| Source extract |
◇ ◇ ◇ ◇ ◇ ◇ ◇

This morning (Friday, Dec. 12, 2008) I saw on the Bloomberg TV news-bar that the Bloomberg organization had requested that the FED provide a list of recipient names for the 2 trillion dollars distributed so far by the FED.

The FED has refused.

Is it true that the FED basically just printed this money?
Doesn’t this constitute the crime of counterfeiting?
Shouldn’t this activity be illegal?
Cannot the courts stop it?

Shouldn’t we know what “assets” the FED has received in return for the 2,000 billion dollars it has disbursed?
Won’t increasing the money supply by such horrendous percentages cause hyperinflation?

Who authorized this? Or was it done with absolutely no authority, by a single unelected official, who says he does not want to make the “mistakes of others” but is seemingly willing to make the mistakes of his own little self? To the tune of 2 TRILLION freakin’ dollars?
Will this not destroy the middle class?

The FED turns to the prevailing price-inflation rate (CPI) and says LOOK — it is “under control”. But, my friends, that is the SAME argument our dear Alan Greenspan used to justify for allowing the damaging auto- and housing-boom. The FED does not worry about “asset price inflation”. Maybe it should.

How can Dr. Ben Bernanke operate the FED like a badly-run pawnshop? A normal pawnshop is very careful with the assets it accepts as collateral for the loans it makes. It seems that the FED never took lessons in how to run a proper pawnshop OR a good central bank.

I naïvely used to think that Alan Greenspan was the worst central banker of all time. Now I know that Ben Bernanke has assumed that crown. Bernanke must have attended the John Law School of Central Banking.

The Senate turned down a request (for the time being) of about 20 billions of American money. Big Ben Bernanke has issued 100 times that amount of cash with no oversight whatsoever. What gives here?

Once the Chinese, and others, figure out that Ben is going to destroy the currency, they will “cash in” their U.S. Treasury bonds, and put the cash “to work”. Maybe they will come over here and buy up GM and Chrysler?

This is money-madness. The people in charge of the most critical institutions in our Western world are out-of-control. They are running a huge experiment based on their own ideology. We will pay, and pay big-time.

STOP THE MADNESS!!! We cannot piss away 2 TRILLION and even more, and not expect seriously evil consequences. Sorry, but “piss” is the politest term I could come up with.

◇ ◇ ◇ ◇ ◇ ◇ ◇

| Records supplied |

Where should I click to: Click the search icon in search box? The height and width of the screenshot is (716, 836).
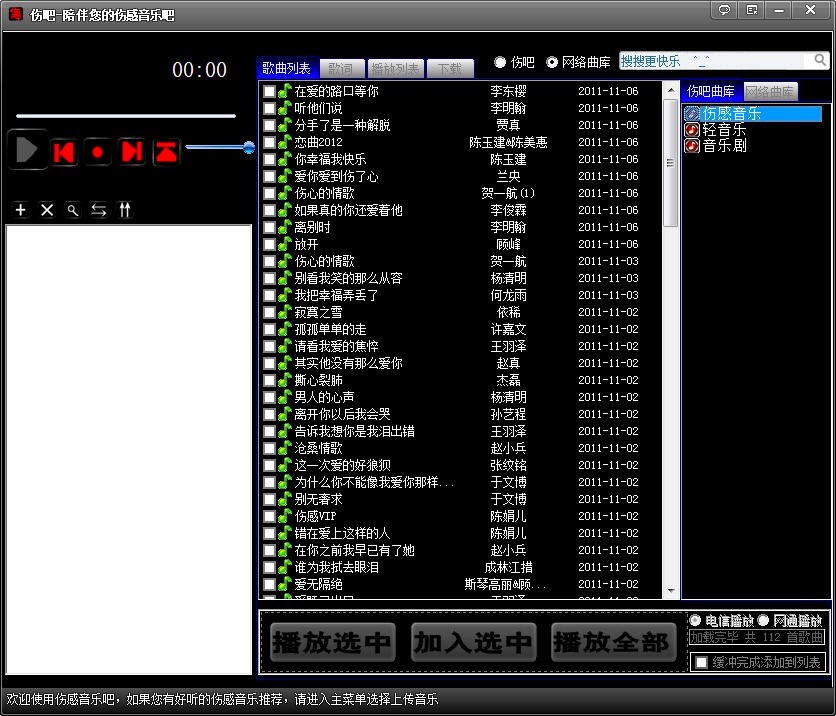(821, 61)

◇ ◇ ◇ ◇ ◇ ◇ ◇

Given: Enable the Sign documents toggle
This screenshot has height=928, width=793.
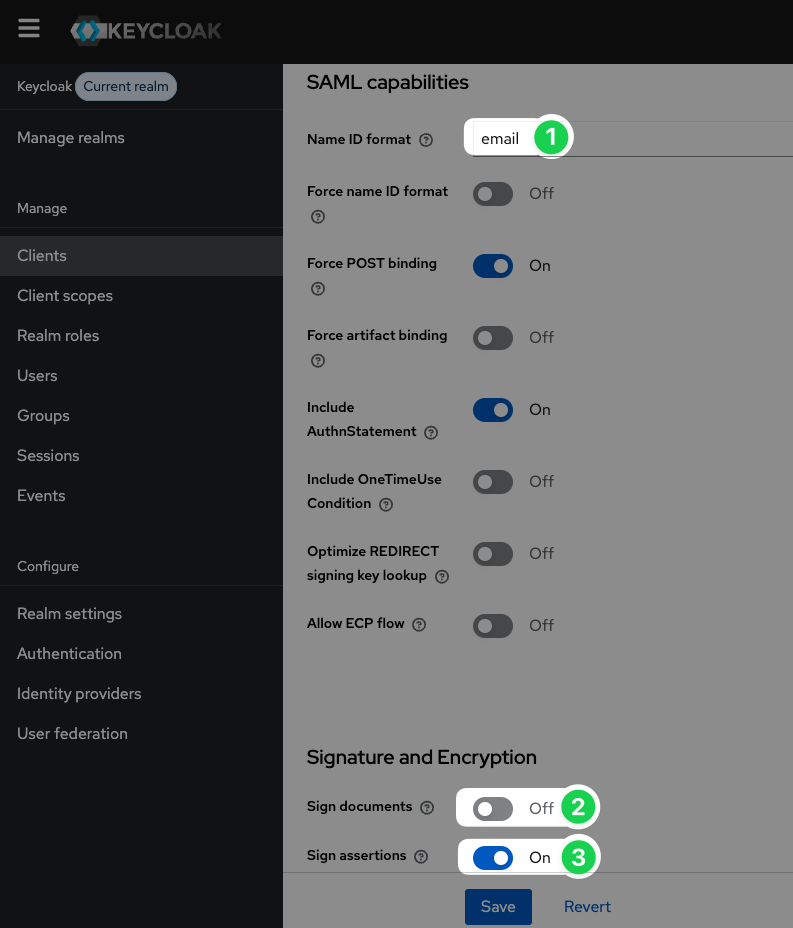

◇ ◇ ◇ ◇ ◇ ◇ ◇

| Exercise requirements |
1 > In the commentary on the Fed's $2 trillion disbursements, what did the Bloomberg organization ask the Fed to provide?
2 > Repeat the commentary on the Fed's $2 trillion disbursements from "This morning (Friday, Dec." to "crime of counterfeiting?".
3 > Go on with the commentary on the Fed's $2 trillion disbursements, picking up after its final sentence.

| Responses per task |
1 > A list of recipient names for the 2 trillion dollars the Fed had distributed so far.

2 >
This morning (Friday, Dec. 12, 2008) I saw on the Bloomberg TV news-bar that the Bloomberg organization had requested that the FED provide a list of recipient names for the 2 trillion dollars distributed so far by the FED.

The FED has refused.

Is it true that the FED basically just printed this money?
Doesn’t this constitute the crime of counterfeiting?

3 >
In 2005 I wrote about bad Central Banks. But I was modest in my criticism. I will let you decide for yourselves.

Good luck — we will all need it.

http://www.businessweek.com/the_thread/hotproperty/archives/2005/07/past_housing_bu.html

From September 28, 2005 12:38 PM

I agree with those that see the bubble and not with those who cannot.
Time will tell who has the clearer vision.

However, the ultimate causes of this housing bubble are not clear.
While human psychology is clearly a main player, it is a player that acts to facilitate the bubble and not to directly create it.

The ultimate cause is the FED and, as quaint as it might sound, the lack of any foundation for our money system.

Of course, we all swim in the same pool, and there are other derivative players as well (pun intended). The whole world is now playing in a Ponzi sandbox of unknown size. We are so far out of the envelope that we have gone nutty.

We have a money system that is no longer self-limiting and self-governing.

The FED (and other Central Banks around the world) have no restraints, nor does the rest of the financial community, when it comes to their behavior in the creation and use of money, nor do they, nor any of us, have any useful, timely feedback to indicate when we are in harm’s way. There is a hurricane bearing down on us, but all of our eyes in the sky are blind.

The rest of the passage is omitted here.